------ PAGE TEXT

Being Gay and Being Christian at the Same Time

“…is it possible?” This seems to be the question that goes along with being a homosexual and being a Christian. This question confuses me. Because, to me, this question reads, “Do I exist? Do I love even though I love and live with someone of the same sex?”

When any spiritual question is unclear, I clear my mind of gunk and I turn to God with all of the love in my heart, soul, and mind that I can muster. I turn to scriptures for answers but as all Christians know, sometimes that can just leave you with more questions. Questions are beautiful, but when you want to be righteous, you need at least a partial answer. God can give you that when you ask. When you ask and seek something with love in your heart, God gives you an answer.

When I was 19, I almost drank myself to death because I didn’t want to believe who I’d really fallen in love with. This was the kind of love that made me doubt that I had ever loved before. This love almost killed me because I drank myself into an oblivion to make it go away. I tried desperately to keep my relationship with a man together, but broke it off when I realized staying in the relationship was a selfish act when I could not give him my whole heart. Alcohol abuse consumed me because I did not want to be a homosexual. One day, I was walking in the garden and a peace washed over the turmoil I’d been experiencing for an entire year. I had to come out. I had to come out for those that were not strong enough. I had to come out and be a good example for all of those attracted to the same sex; I had to show the world that I was and could be a person that could love the same gender and still be a good person. That summer I came to Christ. I believe God was with me fully in both of those moments. Since then I have been at peace at the most grounded part of my being. God is still with me and I walk with God every single day.

------------

Retype the page text about being gay and Christian, word for word from start to finish.

------ LISTED ENTRIES

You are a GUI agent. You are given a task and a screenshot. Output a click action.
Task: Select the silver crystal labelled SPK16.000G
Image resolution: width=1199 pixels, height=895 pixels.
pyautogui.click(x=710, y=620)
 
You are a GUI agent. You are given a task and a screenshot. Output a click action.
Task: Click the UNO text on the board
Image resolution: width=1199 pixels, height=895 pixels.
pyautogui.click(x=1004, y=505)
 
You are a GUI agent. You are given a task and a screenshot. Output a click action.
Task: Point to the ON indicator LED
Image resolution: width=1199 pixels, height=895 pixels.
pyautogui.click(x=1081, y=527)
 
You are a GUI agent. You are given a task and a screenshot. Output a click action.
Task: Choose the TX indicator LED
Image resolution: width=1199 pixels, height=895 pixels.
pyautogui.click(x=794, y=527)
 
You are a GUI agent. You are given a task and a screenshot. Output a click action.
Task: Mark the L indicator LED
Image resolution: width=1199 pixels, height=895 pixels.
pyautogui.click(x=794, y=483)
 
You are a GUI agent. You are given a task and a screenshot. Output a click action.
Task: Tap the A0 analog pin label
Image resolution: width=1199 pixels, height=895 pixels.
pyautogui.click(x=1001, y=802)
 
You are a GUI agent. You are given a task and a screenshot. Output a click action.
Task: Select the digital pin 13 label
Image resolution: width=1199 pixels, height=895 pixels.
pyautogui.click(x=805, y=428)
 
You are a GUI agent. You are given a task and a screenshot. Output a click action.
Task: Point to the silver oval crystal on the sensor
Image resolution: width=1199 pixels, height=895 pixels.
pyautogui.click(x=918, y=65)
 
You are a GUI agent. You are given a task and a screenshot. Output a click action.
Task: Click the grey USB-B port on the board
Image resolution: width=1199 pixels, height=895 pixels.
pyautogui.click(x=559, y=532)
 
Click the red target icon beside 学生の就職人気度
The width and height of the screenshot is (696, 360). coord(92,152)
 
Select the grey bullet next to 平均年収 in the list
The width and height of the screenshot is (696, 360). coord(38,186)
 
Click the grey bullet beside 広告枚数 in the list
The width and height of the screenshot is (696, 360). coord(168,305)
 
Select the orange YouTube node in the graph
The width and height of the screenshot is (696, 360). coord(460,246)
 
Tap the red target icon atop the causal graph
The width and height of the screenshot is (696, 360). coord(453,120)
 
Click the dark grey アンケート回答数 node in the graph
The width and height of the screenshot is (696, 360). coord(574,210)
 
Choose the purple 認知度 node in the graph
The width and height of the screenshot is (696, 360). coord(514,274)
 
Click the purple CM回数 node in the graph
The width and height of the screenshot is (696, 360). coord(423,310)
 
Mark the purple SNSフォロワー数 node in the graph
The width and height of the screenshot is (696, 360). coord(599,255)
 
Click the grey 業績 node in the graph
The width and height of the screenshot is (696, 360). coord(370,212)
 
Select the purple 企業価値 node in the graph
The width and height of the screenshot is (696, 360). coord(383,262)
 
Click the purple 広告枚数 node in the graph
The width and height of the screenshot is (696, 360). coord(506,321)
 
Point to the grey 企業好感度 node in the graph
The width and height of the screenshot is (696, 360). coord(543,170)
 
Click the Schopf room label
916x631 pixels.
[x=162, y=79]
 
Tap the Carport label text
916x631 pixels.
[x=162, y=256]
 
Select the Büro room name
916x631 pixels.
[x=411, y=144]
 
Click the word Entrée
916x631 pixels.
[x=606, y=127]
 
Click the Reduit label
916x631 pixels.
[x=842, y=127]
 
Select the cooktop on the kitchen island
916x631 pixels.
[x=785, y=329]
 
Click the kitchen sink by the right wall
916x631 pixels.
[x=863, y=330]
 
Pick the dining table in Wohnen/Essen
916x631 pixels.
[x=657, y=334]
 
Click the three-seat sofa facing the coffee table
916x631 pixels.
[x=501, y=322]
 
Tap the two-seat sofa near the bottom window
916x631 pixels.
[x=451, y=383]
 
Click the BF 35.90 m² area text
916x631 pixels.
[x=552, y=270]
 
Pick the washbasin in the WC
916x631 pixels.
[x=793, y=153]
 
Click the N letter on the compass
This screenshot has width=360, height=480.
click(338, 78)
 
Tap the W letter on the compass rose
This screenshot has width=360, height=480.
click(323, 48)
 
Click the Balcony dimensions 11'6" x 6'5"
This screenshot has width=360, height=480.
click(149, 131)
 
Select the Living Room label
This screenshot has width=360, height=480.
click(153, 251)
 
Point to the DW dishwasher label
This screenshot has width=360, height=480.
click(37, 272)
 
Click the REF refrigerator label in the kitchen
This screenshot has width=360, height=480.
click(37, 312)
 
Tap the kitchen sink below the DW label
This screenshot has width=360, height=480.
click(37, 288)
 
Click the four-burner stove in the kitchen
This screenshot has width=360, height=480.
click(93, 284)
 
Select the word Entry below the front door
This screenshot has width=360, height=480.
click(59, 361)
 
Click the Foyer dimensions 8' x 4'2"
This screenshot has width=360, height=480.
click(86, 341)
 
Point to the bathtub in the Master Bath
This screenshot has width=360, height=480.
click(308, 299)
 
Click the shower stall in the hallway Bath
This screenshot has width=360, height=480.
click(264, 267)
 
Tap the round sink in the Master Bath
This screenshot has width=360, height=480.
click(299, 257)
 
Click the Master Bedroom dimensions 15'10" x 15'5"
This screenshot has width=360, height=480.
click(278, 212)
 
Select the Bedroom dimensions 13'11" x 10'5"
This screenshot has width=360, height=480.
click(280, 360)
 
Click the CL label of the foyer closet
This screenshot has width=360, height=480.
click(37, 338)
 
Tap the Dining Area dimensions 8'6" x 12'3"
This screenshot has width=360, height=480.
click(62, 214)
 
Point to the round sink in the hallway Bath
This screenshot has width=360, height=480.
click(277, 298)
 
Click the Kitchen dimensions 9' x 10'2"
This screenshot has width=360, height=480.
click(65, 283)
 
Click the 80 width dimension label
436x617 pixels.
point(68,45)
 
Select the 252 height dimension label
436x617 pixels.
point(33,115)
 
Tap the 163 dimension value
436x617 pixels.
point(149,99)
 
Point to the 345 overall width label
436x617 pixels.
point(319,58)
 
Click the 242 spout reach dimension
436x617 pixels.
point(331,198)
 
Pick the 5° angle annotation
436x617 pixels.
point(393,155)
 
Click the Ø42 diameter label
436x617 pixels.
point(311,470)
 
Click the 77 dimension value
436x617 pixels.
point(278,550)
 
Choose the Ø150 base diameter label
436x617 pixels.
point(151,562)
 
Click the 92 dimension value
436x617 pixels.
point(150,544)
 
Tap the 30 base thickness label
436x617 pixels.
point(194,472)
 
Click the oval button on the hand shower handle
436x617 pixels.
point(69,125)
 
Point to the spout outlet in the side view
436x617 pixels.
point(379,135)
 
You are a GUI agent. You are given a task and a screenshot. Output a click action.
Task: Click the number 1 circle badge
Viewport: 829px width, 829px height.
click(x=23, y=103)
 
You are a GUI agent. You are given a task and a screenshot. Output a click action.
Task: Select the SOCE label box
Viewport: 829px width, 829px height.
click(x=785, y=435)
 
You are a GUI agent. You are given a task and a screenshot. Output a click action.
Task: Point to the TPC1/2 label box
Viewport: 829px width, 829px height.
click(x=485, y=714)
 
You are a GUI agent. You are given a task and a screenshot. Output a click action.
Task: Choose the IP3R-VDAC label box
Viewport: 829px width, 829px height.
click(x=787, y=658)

------------

### EXPECTED OUTPUT
Being Gay and Being Christian at the Same Time

“…is it possible?” This seems to be the question that goes along with being a homosexual and being a Christian. This question confuses me. Because, to me, this question reads, “Do I exist? Do I love even though I love and live with someone of the same sex?”

When any spiritual question is unclear, I clear my mind of gunk and I turn to God with all of the love in my heart, soul, and mind that I can muster. I turn to scriptures for answers but as all Christians know, sometimes that can just leave you with more questions. Questions are beautiful, but when you want to be righteous, you need at least a partial answer. God can give you that when you ask. When you ask and seek something with love in your heart, God gives you an answer.

When I was 19, I almost drank myself to death because I didn’t want to believe who I’d really fallen in love with. This was the kind of love that made me doubt that I had ever loved before. This love almost killed me because I drank myself into an oblivion to make it go away. I tried desperately to keep my relationship with a man together, but broke it off when I realized staying in the relationship was a selfish act when I could not give him my whole heart. Alcohol abuse consumed me because I did not want to be a homosexual. One day, I was walking in the garden and a peace washed over the turmoil I’d been experiencing for an entire year. I had to come out. I had to come out for those that were not strong enough. I had to come out and be a good example for all of those attracted to the same sex; I had to show the world that I was and could be a person that could love the same gender and still be a good person. That summer I came to Christ. I believe God was with me fully in both of those moments. Since then I have been at peace at the most grounded part of my being. God is still with me and I walk with God every single day.